- DVD cover
- Directed by: Andy Hurst
- Written by: Monty Featherstone; Howard Zemski;
- Produced by: Marc Bienstock
- Starring: Jillian Murray; Marnette Patterson; Ashley Parker Angel; John Schneider;
- Cinematography: Jeffrey D. Smith
- Edited by: Anthony Adler
- Music by: Steven M. Stern
- Production companies: Stage 6 Films; RCA Media Group; SG Productions; Mandalay Pictures;
- Distributed by: Sony Pictures Home Entertainment
- Release date: June 1, 2010;
- Running time: 92 minutes
- Country: United States
- Language: English

= Wild Things: Foursome =

Wild Things: Foursome is a 2010 erotic thriller film directed by Andy Hurst and starring Jillian Murray, Marnette Patterson, Ashley Parker Angel and John Schneider. It is a standalone sequel to Wild Things: Diamonds in the Rough (2005) and the fourth and final installment in the Wild Things series. The film was released on DVD on June 1, 2010.

== Plot ==
Carson Wheetly is the son of Ted Wheetly, a wealthy NASCAR racer. Carson suspects his father of murdering his mother to gain her money. After a weekend party at his father's Florida bay house, Carson is arrested for the rape of Brandi Cox.
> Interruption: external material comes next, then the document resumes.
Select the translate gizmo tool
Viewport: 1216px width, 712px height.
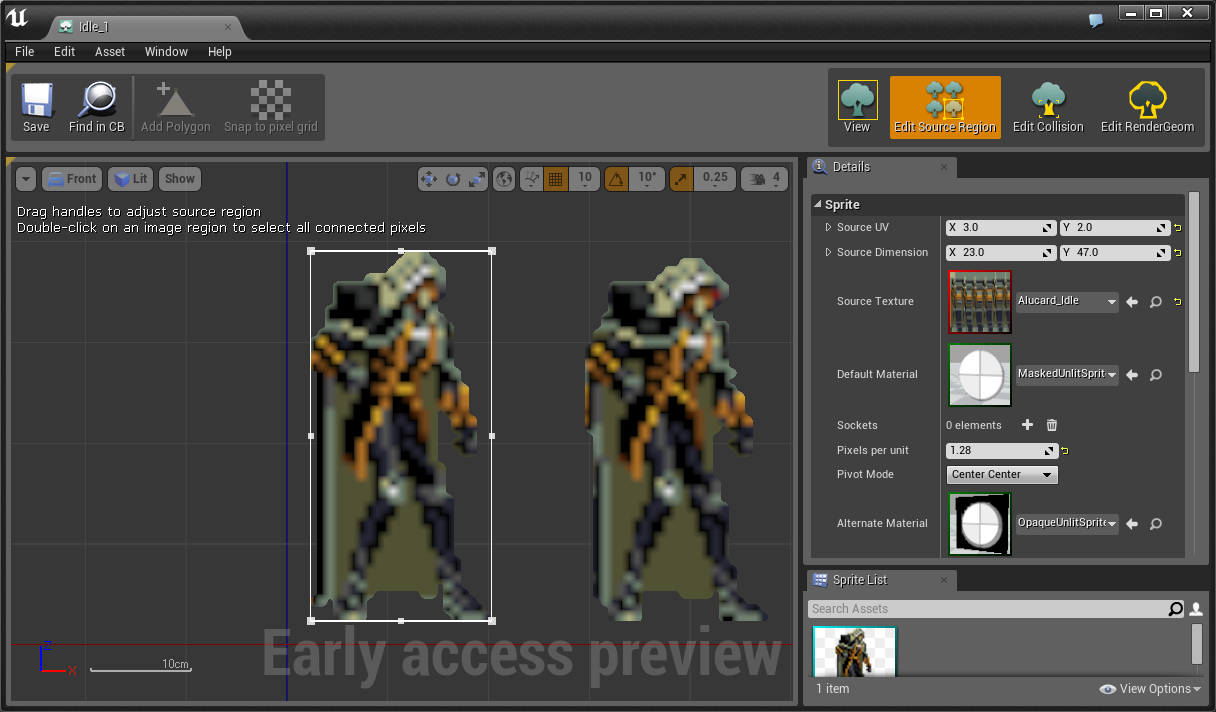coord(430,178)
Ted dies during a race and detective Frank Walker investigates his death as being questionable. Ted's lawyer, George Stuben, announces at a will reading that Carson cannot inherit his father's money and estate until he turns thirty, with certain exceptions for marriage. Carson and George convince Brandi to settle her rape case for five million dollars, plus an additional $100,000 that the lawyer keeps in a locking hard case.

Carson and Brandi meet in her apartment, celebrate the success of the embezzlement, and are joined by his girlfriend, Rachel Thomas; they have sex in the shower and are further joined by Linda Dobson, who was at the party. Later, Carson and Rachel marry so he can inherit, but she and Brandi lure him to a cheap motel in the Everglades and murder him, leaving a forged suicide note; Rachel thus inherits the fortune, but Walker keeps investigating.

Brandi lures Rachel to an old cabin in the nearby swamps with the pretense of sex; they both try to kill each other, and though Brandi gets the upper hand, they are found and arrested. Walker interrogates them separately, having deduced that they grew up together and plotted to find a wealthy man to marry and murder. Brandi incriminates Rachel by revealing hidden video CDs that show Carson and Rachel tampering with Ted's car to cause his death, as well as Rachel's bloodstained blouse from the motel; Rachel is sent to prison and Brandi is released.

After closing the case, Walker retires and joins Brandi on a motor launch boat, revealing himself to be a corrupt cop who helped her incriminate Rachel so he could get a share of the Wheetly fortune. However, while at sea, Brandi fatally stabs Walker and throws his body overboard. She flees to an island in the Caribbean, where George is waiting for her; he has emptied all of his shell accounts to bring the Wheetly money into his personal Cayman Islands account. He betrays her by planting a bomb in the boat, which detonates as she drives away, killing her.

Scenes over the end credits reveal George as the true mastermind, a career con-artist who impersonated a lawyer, approaching Brandi, who held a grudge against the Wheetly family, and having her approach Rachel. The girls deceived Carson into believing Ted murdered his mother; Brandi then brought false rape charges against Carson to blackmail him into marrying Rachel and to get a share of Ted's money. George worked behind the scenes by changing the nature of Ted's will and planting evidence for Walker to find; Brandi had learned Walker was corrupt and could be swayed by the offer of money. Rachel is found dead of a seeming suicide in prison, with the implication that George had her murdered. After killing Brandi, George walks off with all of the $154 million alongside Linda, his wife and co-conspirator.

==Cast==
- Jillian Murray as Brandi Cox
- Marnette Patterson as Rachel Thomas
- Ashley Parker Angel as Carson Wheetly
- John Schneider as Detective Frank Walker
- Ethan Smith as George Stuben
- Jessie Nickson as Linda Dobson
- Cameron Daddo as Ted Wheetly
- Marc Macaulay as Captain Blanchard
- Josh Randall as Shane Hendricks

==Reception==
David Nusair of Reel Film Reviews gave it two out of four stars and called it "a surprisingly tedious endeavor that boasts so many similarities to its 1998 predecessor that it often feels like a remake". R.L. Shaffer of IGN gave it a 2 out of 10 rating and wrote: "We've seen it all before, and under better circumstances" and recommended that viewers "watch a softcore skin flick on Cinemax and forget this film exists."